Records from a dataset:
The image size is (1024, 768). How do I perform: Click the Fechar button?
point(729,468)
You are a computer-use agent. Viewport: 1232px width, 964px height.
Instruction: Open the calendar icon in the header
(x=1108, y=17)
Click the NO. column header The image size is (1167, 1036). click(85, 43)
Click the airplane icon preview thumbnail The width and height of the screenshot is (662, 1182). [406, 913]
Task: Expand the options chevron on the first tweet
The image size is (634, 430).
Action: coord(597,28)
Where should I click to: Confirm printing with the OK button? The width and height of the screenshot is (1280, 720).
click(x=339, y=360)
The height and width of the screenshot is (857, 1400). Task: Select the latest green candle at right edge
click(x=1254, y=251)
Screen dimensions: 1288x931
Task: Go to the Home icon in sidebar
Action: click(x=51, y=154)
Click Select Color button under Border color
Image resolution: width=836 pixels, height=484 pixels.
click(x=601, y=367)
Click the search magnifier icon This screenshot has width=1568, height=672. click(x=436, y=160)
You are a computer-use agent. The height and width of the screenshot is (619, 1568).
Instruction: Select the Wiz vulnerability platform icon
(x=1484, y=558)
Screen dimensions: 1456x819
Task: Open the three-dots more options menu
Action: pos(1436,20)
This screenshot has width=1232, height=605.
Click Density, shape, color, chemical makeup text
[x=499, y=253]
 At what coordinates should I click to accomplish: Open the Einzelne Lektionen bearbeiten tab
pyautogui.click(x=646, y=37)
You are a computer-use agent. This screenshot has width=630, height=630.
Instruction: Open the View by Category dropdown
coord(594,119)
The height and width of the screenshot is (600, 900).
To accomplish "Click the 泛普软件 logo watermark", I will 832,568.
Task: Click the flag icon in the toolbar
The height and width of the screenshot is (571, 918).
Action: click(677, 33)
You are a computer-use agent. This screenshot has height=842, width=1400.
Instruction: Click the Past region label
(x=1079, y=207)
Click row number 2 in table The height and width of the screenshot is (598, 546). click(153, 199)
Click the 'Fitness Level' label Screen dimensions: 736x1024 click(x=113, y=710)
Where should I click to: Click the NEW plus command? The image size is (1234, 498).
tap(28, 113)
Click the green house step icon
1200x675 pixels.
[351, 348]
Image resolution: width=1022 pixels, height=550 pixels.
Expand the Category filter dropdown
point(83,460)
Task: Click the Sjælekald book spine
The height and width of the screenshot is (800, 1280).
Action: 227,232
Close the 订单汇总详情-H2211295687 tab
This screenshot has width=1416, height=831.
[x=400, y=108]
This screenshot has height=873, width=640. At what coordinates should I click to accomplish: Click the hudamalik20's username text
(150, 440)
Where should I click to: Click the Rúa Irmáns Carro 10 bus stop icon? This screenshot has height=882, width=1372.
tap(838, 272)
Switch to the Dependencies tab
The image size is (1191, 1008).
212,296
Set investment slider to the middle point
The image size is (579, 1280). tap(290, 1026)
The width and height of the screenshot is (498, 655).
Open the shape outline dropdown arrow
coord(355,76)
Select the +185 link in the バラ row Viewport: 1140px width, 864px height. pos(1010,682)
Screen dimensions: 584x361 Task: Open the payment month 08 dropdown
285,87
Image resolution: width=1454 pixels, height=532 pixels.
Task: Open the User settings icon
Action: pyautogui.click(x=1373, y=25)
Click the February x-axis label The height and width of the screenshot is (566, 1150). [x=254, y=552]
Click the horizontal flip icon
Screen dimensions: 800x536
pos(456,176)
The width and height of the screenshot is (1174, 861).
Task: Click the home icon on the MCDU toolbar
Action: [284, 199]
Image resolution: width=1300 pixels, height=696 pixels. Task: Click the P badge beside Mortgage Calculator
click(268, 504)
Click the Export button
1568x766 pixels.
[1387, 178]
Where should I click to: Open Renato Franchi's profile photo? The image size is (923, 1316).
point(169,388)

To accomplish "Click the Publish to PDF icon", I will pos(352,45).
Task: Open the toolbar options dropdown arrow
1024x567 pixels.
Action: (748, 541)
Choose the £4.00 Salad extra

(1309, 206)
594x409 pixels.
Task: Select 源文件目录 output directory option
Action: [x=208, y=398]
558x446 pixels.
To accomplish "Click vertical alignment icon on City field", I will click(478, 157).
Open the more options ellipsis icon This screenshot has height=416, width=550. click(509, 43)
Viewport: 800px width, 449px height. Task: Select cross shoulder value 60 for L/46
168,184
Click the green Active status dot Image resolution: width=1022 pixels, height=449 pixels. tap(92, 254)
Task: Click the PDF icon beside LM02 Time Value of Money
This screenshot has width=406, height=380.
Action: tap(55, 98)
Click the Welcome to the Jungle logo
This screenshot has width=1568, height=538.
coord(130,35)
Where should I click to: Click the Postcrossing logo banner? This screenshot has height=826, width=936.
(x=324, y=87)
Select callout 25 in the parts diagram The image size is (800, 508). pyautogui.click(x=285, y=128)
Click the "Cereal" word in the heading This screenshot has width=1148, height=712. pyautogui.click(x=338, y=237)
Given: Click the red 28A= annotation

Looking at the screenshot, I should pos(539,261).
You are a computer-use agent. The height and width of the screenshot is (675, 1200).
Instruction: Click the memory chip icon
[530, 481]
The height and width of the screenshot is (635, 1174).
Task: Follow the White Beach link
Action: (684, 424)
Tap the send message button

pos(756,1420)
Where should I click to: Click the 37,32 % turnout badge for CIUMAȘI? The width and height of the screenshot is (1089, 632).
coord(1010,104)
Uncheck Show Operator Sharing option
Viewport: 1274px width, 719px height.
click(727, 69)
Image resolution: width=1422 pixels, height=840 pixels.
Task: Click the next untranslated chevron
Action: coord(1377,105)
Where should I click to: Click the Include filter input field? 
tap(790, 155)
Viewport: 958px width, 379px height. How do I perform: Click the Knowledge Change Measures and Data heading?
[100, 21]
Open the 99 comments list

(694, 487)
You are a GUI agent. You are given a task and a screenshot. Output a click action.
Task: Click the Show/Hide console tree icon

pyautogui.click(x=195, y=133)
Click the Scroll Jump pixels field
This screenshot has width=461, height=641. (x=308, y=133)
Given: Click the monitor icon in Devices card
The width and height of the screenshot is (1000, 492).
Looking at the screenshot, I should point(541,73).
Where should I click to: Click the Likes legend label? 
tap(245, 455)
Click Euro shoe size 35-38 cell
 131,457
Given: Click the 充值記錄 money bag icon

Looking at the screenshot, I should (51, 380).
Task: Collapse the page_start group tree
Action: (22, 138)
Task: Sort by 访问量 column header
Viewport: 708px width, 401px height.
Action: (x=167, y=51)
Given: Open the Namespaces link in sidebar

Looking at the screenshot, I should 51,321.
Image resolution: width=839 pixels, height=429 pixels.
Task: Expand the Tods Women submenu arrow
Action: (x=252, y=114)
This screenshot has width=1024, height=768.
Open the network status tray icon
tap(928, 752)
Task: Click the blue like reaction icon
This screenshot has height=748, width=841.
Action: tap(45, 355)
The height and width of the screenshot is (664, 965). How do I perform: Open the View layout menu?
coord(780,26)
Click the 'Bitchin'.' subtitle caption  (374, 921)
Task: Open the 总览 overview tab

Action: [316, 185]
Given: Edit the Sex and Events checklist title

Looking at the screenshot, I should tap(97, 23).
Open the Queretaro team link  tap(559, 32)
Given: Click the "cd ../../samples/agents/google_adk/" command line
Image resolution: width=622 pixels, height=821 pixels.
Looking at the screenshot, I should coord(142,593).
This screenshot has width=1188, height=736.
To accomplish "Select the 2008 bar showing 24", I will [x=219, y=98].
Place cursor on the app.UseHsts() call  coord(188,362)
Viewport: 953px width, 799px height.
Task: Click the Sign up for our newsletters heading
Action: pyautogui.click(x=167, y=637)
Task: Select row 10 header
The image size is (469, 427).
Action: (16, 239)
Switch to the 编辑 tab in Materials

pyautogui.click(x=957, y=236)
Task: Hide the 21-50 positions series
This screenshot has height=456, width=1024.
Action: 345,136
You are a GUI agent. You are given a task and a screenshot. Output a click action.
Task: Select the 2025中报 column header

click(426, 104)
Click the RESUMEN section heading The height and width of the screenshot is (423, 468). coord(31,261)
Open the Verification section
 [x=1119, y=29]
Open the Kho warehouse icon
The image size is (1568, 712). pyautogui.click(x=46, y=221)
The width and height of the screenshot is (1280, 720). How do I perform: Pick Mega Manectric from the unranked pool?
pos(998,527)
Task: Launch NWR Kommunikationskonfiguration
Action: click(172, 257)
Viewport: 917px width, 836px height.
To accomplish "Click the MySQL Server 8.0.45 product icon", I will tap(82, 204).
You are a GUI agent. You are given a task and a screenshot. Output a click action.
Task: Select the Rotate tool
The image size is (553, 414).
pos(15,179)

**What the task requires:** Could you write out, exactly as they stand, only the lines above that begin at the line with "Place cursor on" and stop after the line with "Task: Select row 10 header"?

**Answer box:**
Place cursor on the app.UseHsts() call  coord(188,362)
Viewport: 953px width, 799px height.
Task: Click the Sign up for our newsletters heading
Action: pyautogui.click(x=167, y=637)
Task: Select row 10 header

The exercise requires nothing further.